Invisible Boy: Really? Like what?
The Spleen: So glad you asked. Excuse me. Excuse me. Excuse me. Well, it all started when I was just 13 years of age. One day, while walking with some friends, I accidentally cut the cheese. Well, in my adolescent awkwardness, I blamed it on an old gypsy woman who happened to be passing by. BIG MISTAKE! The gypsy woman placed a curse upon my head. Because I smelled it, she decreed I would forevermore BE HE WHO DEALT IT!

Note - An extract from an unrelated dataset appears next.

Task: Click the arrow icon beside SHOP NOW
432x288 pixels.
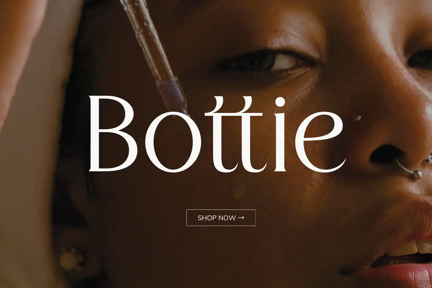Action: point(241,217)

BE THIS GUY over 10 years ago
It was the Chipotle lunch.
Superfrog over 10 years ago
Haha. Classic.
ladykat over 10 years ago
Too many wieners and beans?
mabrndt Premium Member over 10 years ago
This is a repeat. The original has my description (if you’re interested).
nosirrom over 10 years ago
He needs some advice.
BlackTie over 10 years ago
The Spleen: Why are you guys always dissing me? It hurts my feelings. I’m a superhero too. I have powers.
Invisible Boy: Really? Like what?
The Spleen: So glad you asked. Excuse me. Excuse me. Excuse me. Well, it all started when I was just 13 years of age. One day, while walking with some friends, I accidentally cut the cheese. Well, in my adolescent awkwardness, I blamed it on an old gypsy woman who happened to be passing by. BIG MISTAKE! The gypsy woman placed a curse upon my head. Because I smelled it, she decreed I would forevermore BE HE WHO DEALT IT!
J Short over 10 years ago
They really knew how to throw a toga party back then.
chriscc63 over 10 years ago
roflmao. ok this was the best one of the year now.
Mike Parsons Premium Member over 10 years ago
Too much fromage!
unnormal over 10 years ago
Quite possibly the funniest thing I’ve seen on this site.-I’m sorry, but any who disagree with me are wrong.So there!